Risk Management and Evaluation

  • ensure systems are in place to identify principal risks of the Company's businesses and ensure appropriate procedures are in place to manage those risks and to address and comply with applicable regulatory, corporate, securities and other legal requirements. Specifically, the Committee shall ensure that procedures are in place to comply with the law, the Company's Articles of Incorporation, the Company's Code of Business Conduct and Ethics, all exemption orders issued in respect of the Company by applicable securities regulatory authorities, and all other significant Company policies and procedures;
  • in conjunction with any other committees designated by the Board from time to time, review major financial, audit and accounting related risks and the policies, guidelines and mechanisms that management has put in place to govern the process of monitoring, controlling and reporting such risks;
  • review any material breaches and ensure that proposed action is adequate and that measures are put in place to prevent future breaches;
  • oversee and advise the Board on the Company's principal risks, risk strategy, and effectiveness of the Company's systems and procedures to mitigate these principal risks;

  • as deemed necessary, recommend to the Board actions or improvements needed to improve the Company's risk management systems and procedures.

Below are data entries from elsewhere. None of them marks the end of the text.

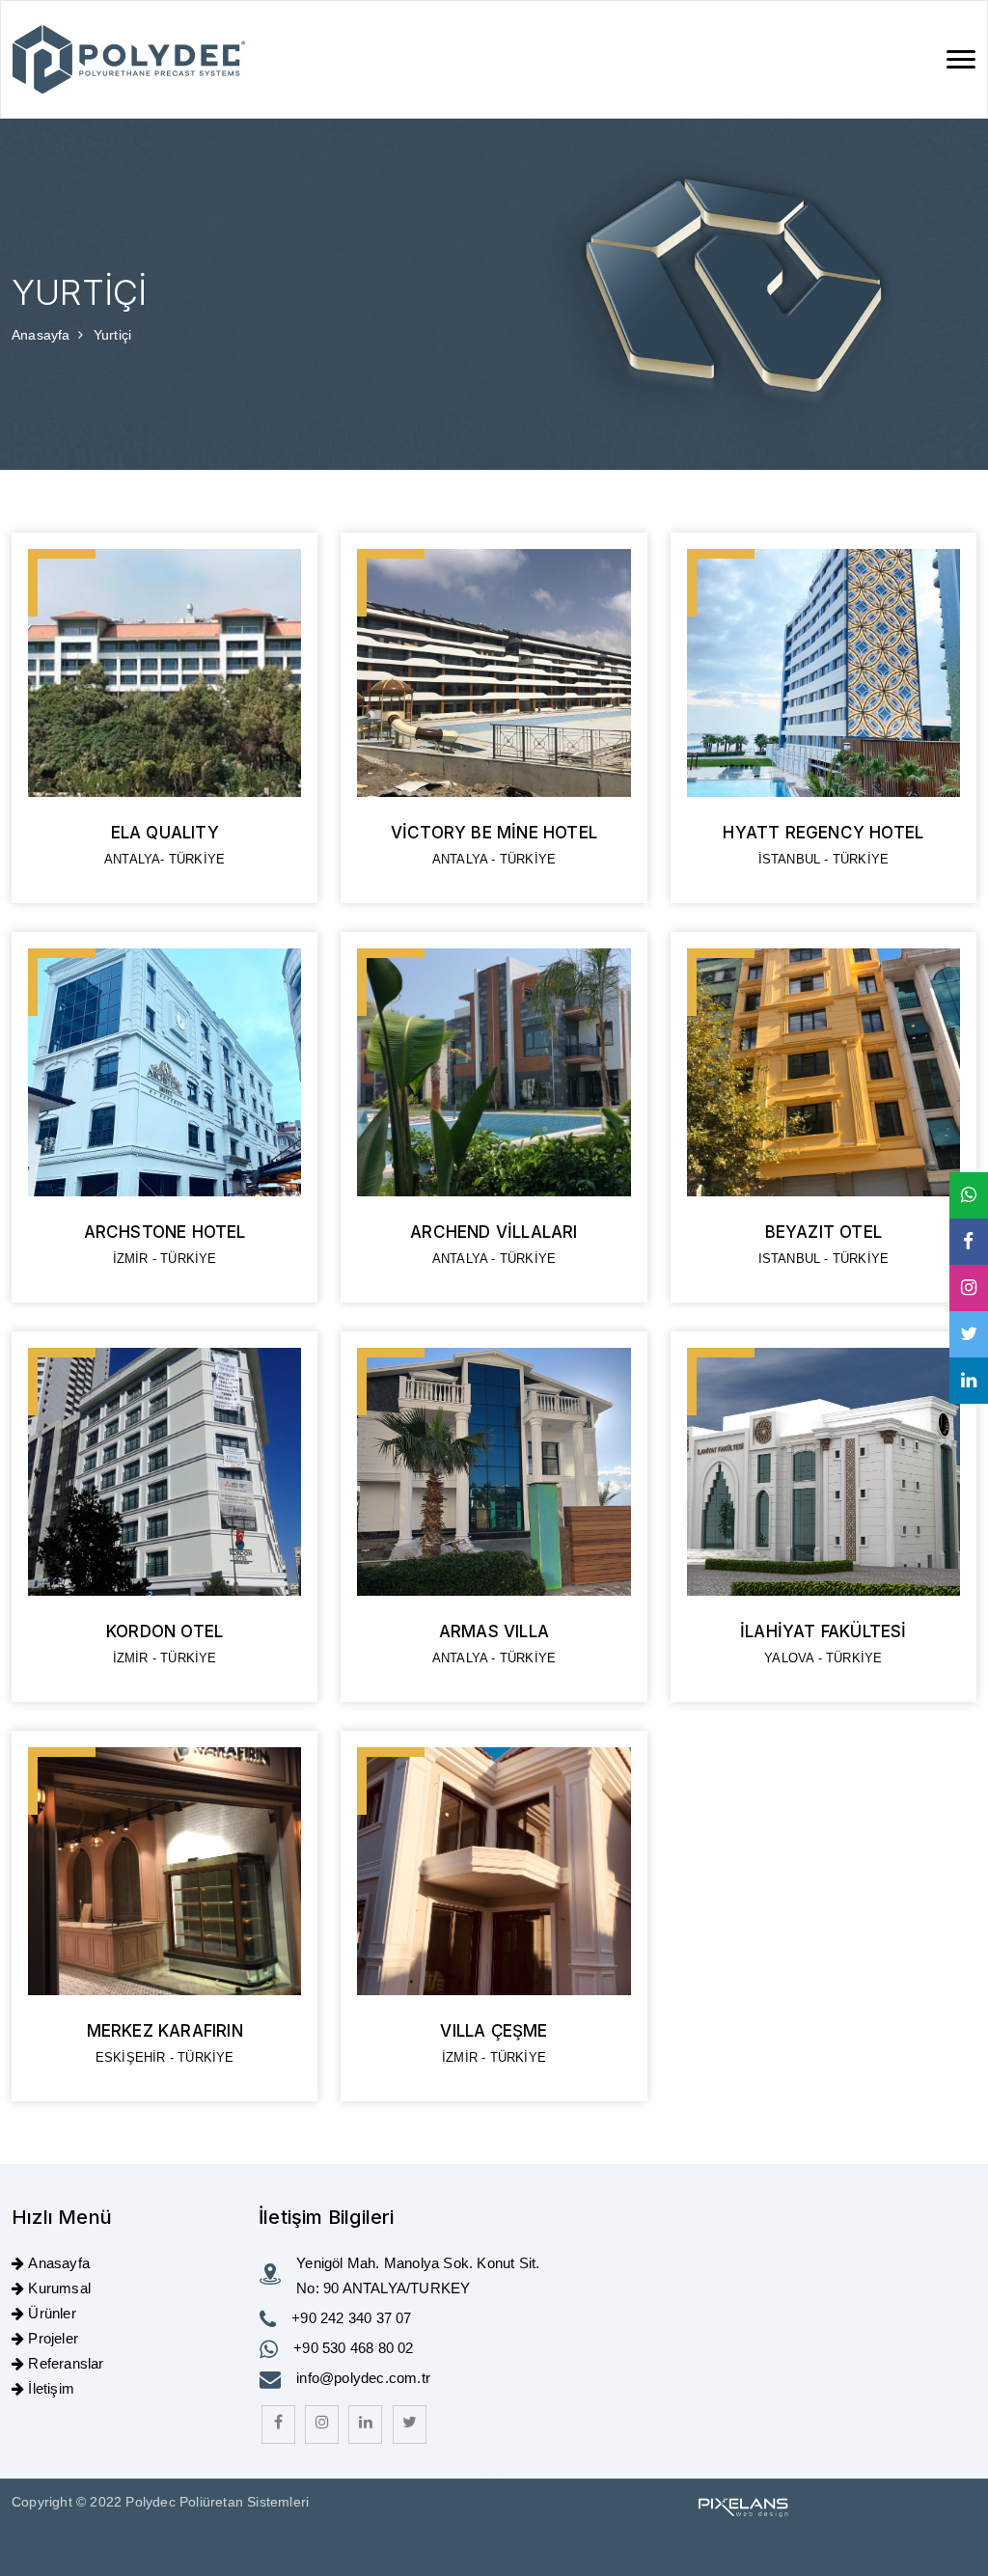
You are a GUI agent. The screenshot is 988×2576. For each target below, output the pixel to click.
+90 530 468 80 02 (353, 2348)
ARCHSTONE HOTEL (165, 1232)
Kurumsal (59, 2288)
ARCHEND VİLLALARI (493, 1232)
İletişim (51, 2388)
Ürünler (51, 2313)
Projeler (53, 2338)
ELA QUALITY (165, 832)
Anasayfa (43, 335)
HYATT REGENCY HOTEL (823, 832)
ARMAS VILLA (494, 1631)
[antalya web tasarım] (741, 2505)
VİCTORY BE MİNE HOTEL (494, 832)
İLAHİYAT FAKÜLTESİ (823, 1631)
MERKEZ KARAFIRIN (165, 2031)
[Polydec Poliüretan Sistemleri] (129, 59)
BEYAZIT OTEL (823, 1232)
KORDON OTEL (164, 1631)
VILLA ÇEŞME (493, 2031)
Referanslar (65, 2363)
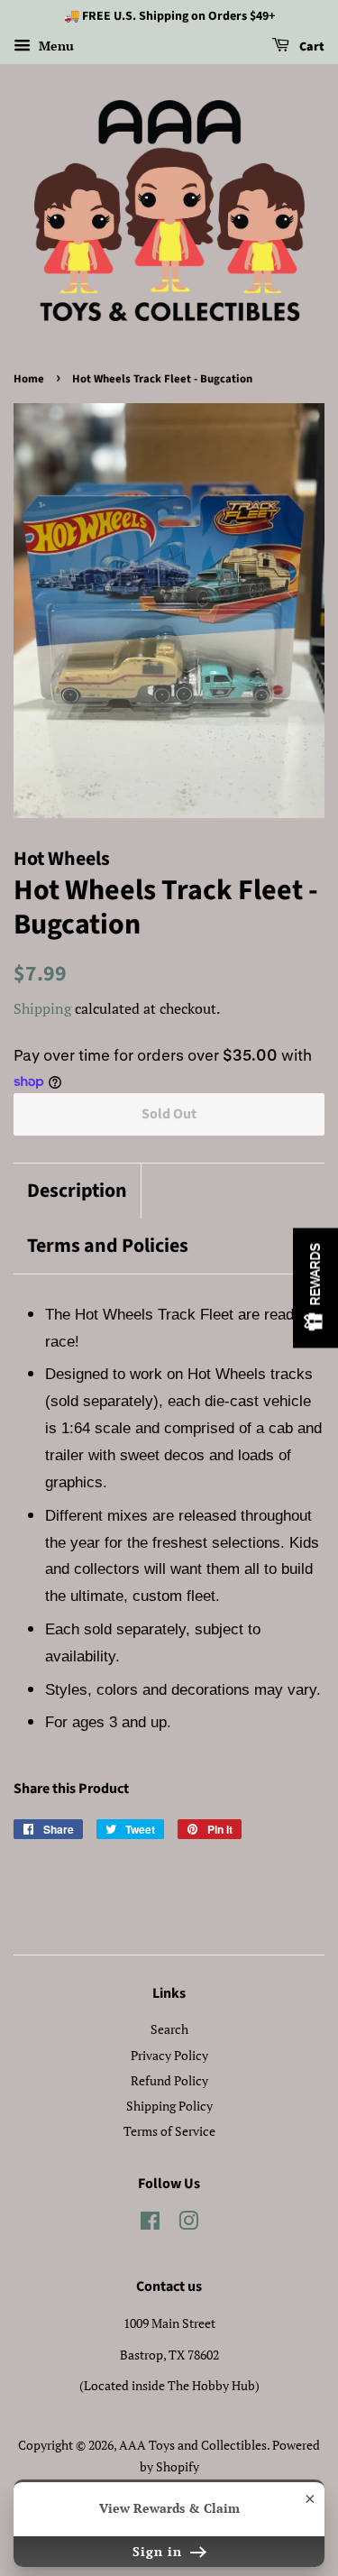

Anti-Bribery and Anti-Corruption

  • the Committee shall provide oversight with respect to compliance with the Extractive Sector Transparency Measures Act (Canada) (the "ESTMA") and similar applicable legislation, and shall ensure compliance with such legislation. This shall include confirming that management has established and maintains appropriate record-keeping procedures with respect to payments made to all levels of government in Canada and abroad as prescribed by the ESTMA and similar applicable legislation, including the timely filing of requisite annual reports and ensuring the public accessibility of such reports;
  • review the principal anti-bribery and anti-corruption risks in the Company's business activities and provide oversight of appropriate systems to manage such risk as applicable to the Company;
  • review and monitor the anti-bribery and anti-corruption policies and activities of the Company on behalf of the Board to ensure compliance with applicable laws, legislation, and policies as they relate to anti-corruption and anti-bribery issues; and
  • in the event of the occurrence of a corruption or bribery incident, receive and review, without delay, a report from management detailing the nature of the incident. Such report is to be made to the Committee in its entirety, and the Committee will immediately inform the Board at large, which will review the incident and to determine the Company's disclosure obligations, if any.

4. Authority

The Committee:

  • has the authority to communicate directly with officers and employees of the Company, its auditors, legal counsel and to such information respecting the Company as it considers necessary or advisable in order to perform its duties and responsibilities. This extends to the requiring the external auditor to report directly to the Committee;
  • has the authority to engage independent counsel and other advisors as it deems necessary to carry out its duties and the Committee will set the compensation for such advisors;
  • shall be provided appropriate funding from the Company, as determined by the Committee, for payment of compensation to any registered public accounting firm engaged for the purpose of preparing or issuing an audit report or performing other audit review or attest services for the Company, to any advisors employed by the Committee, and for ordinary administrative expenses of the Committee that are necessary or appropriate in carrying out its duties; and
  • Shall have such other powers and duties as delegated to it by the Board.

5. Accountability

The Committee Chair has the responsibility to report to the Board, as requested, on accounting and financial matters relative to the Company.

The Committee shall report its discussions to the Board by maintaining minutes of its meetings which shall be available for review by the Board at any time.